All things considered, Entourage creator Doug Ellin has had a pretty charmed career. After all, he got seven years out of a show in which basically every problem was solved by Kanye West showing up with a private plane and saying, “I heard you guys need a ride.” Ellin even beat the Community special by making eight seasons and a movie —even if he admits that that movie was a little disappointing. It’s the kind of success that one of his characters would dream of and then attain. So it should come as no surprise that he spent a good chunk of an interview with Yahoo! complaining about a retroactive backlash towards the show spurred by, you guessed it, “PC culture.”
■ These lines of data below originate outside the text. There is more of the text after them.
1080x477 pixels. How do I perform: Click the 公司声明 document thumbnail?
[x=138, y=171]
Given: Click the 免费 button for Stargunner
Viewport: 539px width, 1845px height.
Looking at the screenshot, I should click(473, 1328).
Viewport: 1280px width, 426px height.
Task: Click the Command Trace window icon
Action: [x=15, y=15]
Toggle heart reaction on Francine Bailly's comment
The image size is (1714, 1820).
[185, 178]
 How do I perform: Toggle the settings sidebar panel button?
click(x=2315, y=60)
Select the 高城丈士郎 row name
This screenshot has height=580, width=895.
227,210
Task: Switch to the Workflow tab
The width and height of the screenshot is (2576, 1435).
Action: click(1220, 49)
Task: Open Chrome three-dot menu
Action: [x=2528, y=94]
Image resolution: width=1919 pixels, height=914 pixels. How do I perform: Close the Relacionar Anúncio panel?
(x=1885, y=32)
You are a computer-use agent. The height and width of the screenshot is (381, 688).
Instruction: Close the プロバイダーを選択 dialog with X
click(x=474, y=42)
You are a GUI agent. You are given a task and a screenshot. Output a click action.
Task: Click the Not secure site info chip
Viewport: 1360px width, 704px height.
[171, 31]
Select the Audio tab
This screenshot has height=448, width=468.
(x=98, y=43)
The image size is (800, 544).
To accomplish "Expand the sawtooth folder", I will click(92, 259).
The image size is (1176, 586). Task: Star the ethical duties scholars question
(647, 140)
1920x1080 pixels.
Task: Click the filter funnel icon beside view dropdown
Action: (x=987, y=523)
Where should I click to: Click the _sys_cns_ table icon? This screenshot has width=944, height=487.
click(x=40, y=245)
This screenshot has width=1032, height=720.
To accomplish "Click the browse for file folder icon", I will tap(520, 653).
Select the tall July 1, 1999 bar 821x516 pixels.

He’s not entirely off base. Entourage was a really successful, critically acclaimed show that, like nearly every other comedy ever produced, fails to stand the test of time for some viewers. “I don’t think Entourage was this vulgar boy-fest that people like to paint it as now,” Ellin told Yahoo Entertainment. “When we came out, the New York Times said we were the smartest show on television! If we did reboot the show, it’s not that I would make it any more PC, but I would write it to the best of my abilities to reflect the reality of the world right now.”
Ellin sees his show as an “extremely realistic depiction” of Hollywood at the time, and modern audiences should like the show because of that. While he believes Entourage was ultimately about family and friends, and not wearing aviators and banging models or whatever, he says an “overcorrection” happened (which usually means #MeToo), and there’s no space to create art like Entourage without being “judged so harshly.”
He also compares his show to The Sopranos, which seems to garner new fans every year. He says that he doesn’t understand why the murderous New Jersey gangsters get a pass (answer: The Sopranos is critical of its characters and, at the very least, attempts to deglamorize them). “Nobody says that about The Sopranos, where they murder people, that maybe we should readdress whether murdering people on TV is OK.” He goes on to blame “a wave of righteous PC culture” at HBO that’s preventing him from getting another show and preventing Entourage from being included in “must-see comedy” lists on streaming platforms. “For a while, we were hiding in, like, ‘wish-fulfillment shows,’” he said. “We were nominated for the Emmys or the Golden Globes almost every single year, so to not put us on the must-see comedy list was pretty bizarre.”
If you’re saying to yourself, “Doug, please stop. Just move on from this.” Well, he’s tried, and apparently “PC culture”’s retroactive backlash is stopping him. “I did a pilot with Michael Imperioli, Michael Rappaport and Ed Burns that [HBO] passed on, which I’ll never forgive them for,” he said. Whether they thought it was good or not, I earned my chance to have a second shot, and they put some other pretty crappy shows on [instead].” We can only assume that one of those shows was Ballers.